[begin SELECTED TEXT]

My sermon last Sunday touched on ‘repentance.’ It noted the fact that Acts 2v39 urges repentance for forgiveness. This set me thinking. We can stress we don’t repent to earn or deserve forgiveness as the gospel of grace declares. But in what sense is it ‘for’ forgiveness. If repentance is necessary for forgiveness, it is still difficult for many to grasp how forgiveness is not dependent on works.
The answer surely lies in correctly defining repentance. The common definition of “turning from sin” is OK as far as it goes, but it can be misleading because it can suggest that repentance is the actual doing of good.
Repentance literally means “a change of mind” and that is “a change of mind that leads to a change of life.” We might say it is “a turning of our attitudes that then leads to a turning around of our actions.” So when God “repents” in scripture, he is not turning from sin; he is changing his mind and this then leads him to turn from one course of action to another. So we see God call people to “repent and turn away from” idols and sin (Ezek 14v6; 18v30). The latter follows the former, the turning in our actions follows the turning in our attitude, but it is the turning of our attitude that is repentance.

[end SELECTED TEXT]
[begin DATA SECTION]

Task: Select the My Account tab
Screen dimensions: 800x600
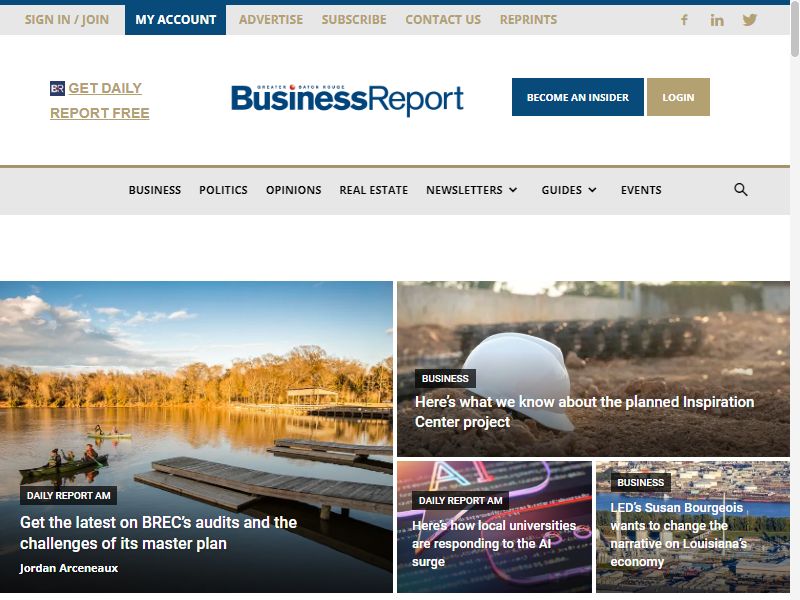Action: tap(176, 19)
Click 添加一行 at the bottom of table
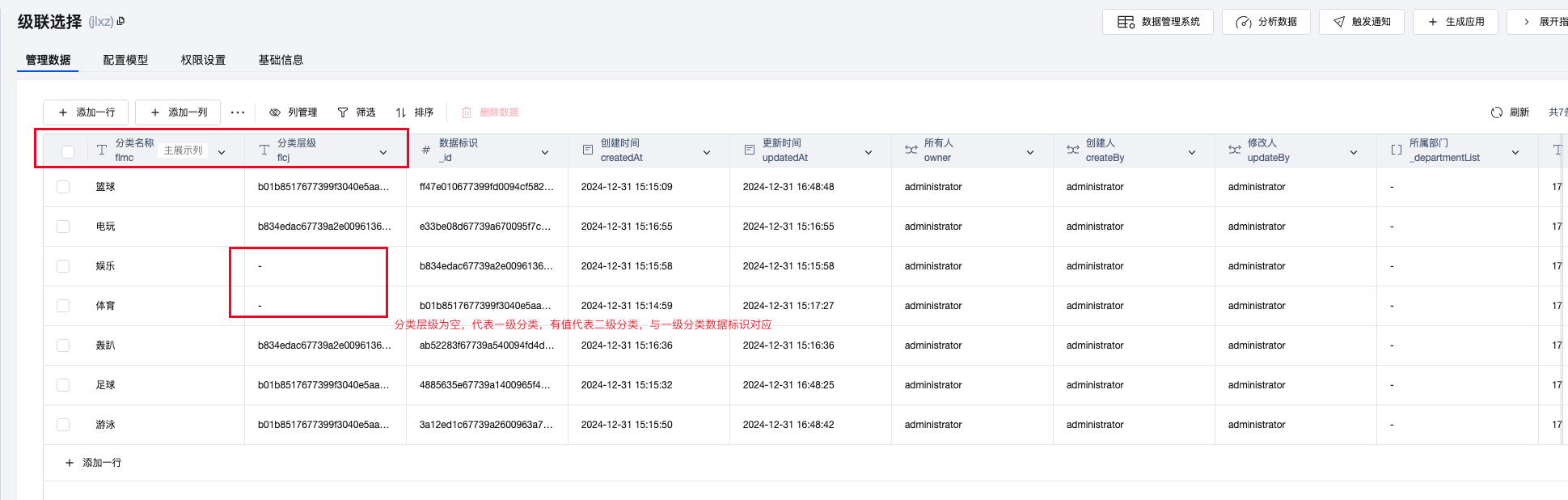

[end DATA SECTION]

*TASK REQUIREMENTS*:
a) According to the passage on repentance, what does repentance literally mean?
b) In the passage on repentance, why can the common definition of repentance as "turning from sin" be misleading?
c) Continue the passage on repentance from its final sentence.

*ANSWERS*:
a) It literally means "a change of mind," one that leads to a change of life.

b) It can suggest that repentance is the actual doing of good. The passage instead defines repentance as the turning of one's attitude, with the turning of one's actions following from it.

c)
All this fits a number of other passages. John the Baptist calls people to “show fruit in keeping with repentance.” In other words, the good deeds were not the repentance itself, but the fruit of it. Again, in Acts 26v20 Paul calls people to “repent and turn to God and prove their repentance by their deeds.”
So repentance is to change our minds and so the course of our life. Essentially it is not the same as faith per se, for when we continue in faith we are not changing anything. No it is more akin to coming to faith – to changing our mind about God and Jesus and so choosing to believe and then put them at the centre of our very selves.
This actually helps us see that there are actually two aspects to repentance: First, the response to the call to change our thinking, which is the moment of faith. Two, our commitment to then turn ourselves to God, which assumes prior faith, for there could be no other right motive. As Paul puts it, it is change our minds in a way that means we “turn to (or back to) God.” And it is only then that we do the good “deeds.”
What this all means is that the preaching of the gospel is very much a call for people to change their minds, believe and so turn to God. And this is why we read so much of Paul "reasoning with" and trying to "persuade" people in Acts.
The question this then leaves us with is whether reliance on God for forgiveness is an aspect of repentance itself or the good deeds that follow? This may be slightly pedantic, as the two are so linked that the one naturally flows into the other. Yet it seems that such reliance is primarily one of attitude.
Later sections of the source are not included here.